START Data to process

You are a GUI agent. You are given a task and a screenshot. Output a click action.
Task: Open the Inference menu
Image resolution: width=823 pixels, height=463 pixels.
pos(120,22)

END Data to process
START Data to process

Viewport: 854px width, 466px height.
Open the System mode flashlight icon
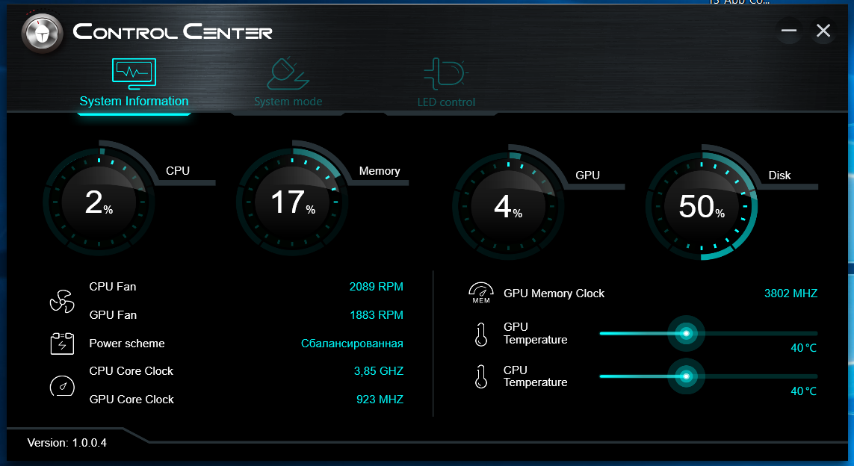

END Data to process

◆ **Directions**
Write out every line in the data that holds the string "Open".

◆ **Task solution**
Task: Open the Inference menu
Open the System mode flashlight icon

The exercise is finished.